__Required action__
Which lines of the records below contain the string "computer"? Report each of them.

[Data listing Boundary: Start]

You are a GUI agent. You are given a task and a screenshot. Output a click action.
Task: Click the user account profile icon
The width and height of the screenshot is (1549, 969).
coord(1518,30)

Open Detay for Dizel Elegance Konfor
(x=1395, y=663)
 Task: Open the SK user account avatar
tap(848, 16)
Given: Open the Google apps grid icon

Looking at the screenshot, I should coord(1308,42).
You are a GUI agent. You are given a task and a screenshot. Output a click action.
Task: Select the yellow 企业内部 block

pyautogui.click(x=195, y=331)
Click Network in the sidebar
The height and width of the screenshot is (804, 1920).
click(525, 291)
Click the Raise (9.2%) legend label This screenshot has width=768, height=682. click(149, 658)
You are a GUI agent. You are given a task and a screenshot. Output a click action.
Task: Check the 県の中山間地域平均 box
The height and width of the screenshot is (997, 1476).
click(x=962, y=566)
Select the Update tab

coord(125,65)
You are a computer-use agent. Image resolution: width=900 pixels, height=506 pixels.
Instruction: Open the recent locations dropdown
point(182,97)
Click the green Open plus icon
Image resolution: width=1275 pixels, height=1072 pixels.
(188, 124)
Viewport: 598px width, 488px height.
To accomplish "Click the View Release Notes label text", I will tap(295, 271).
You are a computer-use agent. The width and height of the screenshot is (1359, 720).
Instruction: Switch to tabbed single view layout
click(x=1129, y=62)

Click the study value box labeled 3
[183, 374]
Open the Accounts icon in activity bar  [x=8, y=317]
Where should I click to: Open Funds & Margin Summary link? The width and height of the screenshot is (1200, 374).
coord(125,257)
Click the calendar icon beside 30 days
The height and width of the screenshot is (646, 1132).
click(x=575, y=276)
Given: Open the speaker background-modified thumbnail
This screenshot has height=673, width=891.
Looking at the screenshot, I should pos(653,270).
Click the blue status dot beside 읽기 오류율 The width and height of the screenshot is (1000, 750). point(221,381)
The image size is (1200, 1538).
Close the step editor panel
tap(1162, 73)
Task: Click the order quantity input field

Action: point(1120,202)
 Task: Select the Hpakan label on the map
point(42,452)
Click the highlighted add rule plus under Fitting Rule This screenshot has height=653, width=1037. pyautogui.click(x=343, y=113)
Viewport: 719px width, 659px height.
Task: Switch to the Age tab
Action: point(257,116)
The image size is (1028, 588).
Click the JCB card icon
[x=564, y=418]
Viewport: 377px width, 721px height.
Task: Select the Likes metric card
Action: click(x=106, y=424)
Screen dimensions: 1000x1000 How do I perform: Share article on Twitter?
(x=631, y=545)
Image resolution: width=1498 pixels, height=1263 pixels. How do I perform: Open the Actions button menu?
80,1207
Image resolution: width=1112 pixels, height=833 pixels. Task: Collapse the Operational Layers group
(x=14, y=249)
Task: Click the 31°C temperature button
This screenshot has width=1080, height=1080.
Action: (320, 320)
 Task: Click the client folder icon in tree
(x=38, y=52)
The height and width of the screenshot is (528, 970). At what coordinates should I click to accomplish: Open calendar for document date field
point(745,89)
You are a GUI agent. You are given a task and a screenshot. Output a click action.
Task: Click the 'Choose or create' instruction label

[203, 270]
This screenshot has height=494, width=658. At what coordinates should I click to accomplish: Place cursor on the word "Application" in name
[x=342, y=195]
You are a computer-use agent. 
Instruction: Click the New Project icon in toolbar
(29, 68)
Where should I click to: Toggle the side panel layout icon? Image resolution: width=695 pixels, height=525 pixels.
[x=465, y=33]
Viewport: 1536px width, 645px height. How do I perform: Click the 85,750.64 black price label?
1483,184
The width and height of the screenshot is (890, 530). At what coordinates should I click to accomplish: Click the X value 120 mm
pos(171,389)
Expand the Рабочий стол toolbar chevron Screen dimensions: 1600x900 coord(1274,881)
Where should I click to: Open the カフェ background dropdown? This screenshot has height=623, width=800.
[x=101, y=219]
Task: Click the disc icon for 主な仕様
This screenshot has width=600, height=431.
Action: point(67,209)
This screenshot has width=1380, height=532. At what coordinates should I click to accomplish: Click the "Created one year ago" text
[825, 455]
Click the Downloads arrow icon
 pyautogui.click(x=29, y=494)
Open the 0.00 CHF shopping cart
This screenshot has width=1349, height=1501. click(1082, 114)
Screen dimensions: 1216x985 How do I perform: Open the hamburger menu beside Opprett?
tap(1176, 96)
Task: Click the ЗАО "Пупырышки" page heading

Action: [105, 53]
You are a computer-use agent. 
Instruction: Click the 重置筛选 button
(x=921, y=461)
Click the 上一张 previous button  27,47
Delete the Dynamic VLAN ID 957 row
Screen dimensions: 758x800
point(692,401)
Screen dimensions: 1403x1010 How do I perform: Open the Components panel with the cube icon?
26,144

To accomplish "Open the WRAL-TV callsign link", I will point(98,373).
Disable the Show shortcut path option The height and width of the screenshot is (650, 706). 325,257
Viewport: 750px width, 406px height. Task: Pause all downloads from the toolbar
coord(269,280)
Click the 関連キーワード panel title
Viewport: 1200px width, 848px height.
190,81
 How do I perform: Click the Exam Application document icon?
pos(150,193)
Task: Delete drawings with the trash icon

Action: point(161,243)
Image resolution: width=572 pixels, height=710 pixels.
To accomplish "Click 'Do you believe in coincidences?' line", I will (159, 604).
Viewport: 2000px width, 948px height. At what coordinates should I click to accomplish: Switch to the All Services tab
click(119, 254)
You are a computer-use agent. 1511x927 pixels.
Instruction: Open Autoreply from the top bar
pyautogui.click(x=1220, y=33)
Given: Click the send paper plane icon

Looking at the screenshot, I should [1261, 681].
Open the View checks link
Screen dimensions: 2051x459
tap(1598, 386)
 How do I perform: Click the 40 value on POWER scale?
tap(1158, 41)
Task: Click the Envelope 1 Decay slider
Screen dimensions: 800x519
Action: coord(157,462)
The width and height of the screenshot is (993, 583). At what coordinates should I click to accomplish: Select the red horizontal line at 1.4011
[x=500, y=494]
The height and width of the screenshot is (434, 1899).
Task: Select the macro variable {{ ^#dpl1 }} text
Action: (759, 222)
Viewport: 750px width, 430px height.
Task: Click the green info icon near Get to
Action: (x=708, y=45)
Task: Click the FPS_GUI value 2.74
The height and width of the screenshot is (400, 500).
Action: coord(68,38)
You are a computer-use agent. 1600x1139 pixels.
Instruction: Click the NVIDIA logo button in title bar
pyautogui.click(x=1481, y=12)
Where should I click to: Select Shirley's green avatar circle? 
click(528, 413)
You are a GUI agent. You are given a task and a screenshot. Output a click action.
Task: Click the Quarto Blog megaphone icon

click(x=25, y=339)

[Data listing Boundary: End]

__Answer box__
You are a computer-use agent. Image resolution: width=900 pixels, height=506 pixels.
You are a computer-use agent. The width and height of the screenshot is (1359, 720).
You are a computer-use agent. 
You are a computer-use agent. 
You are a computer-use agent. 1511x927 pixels.
You are a computer-use agent. 1600x1139 pixels.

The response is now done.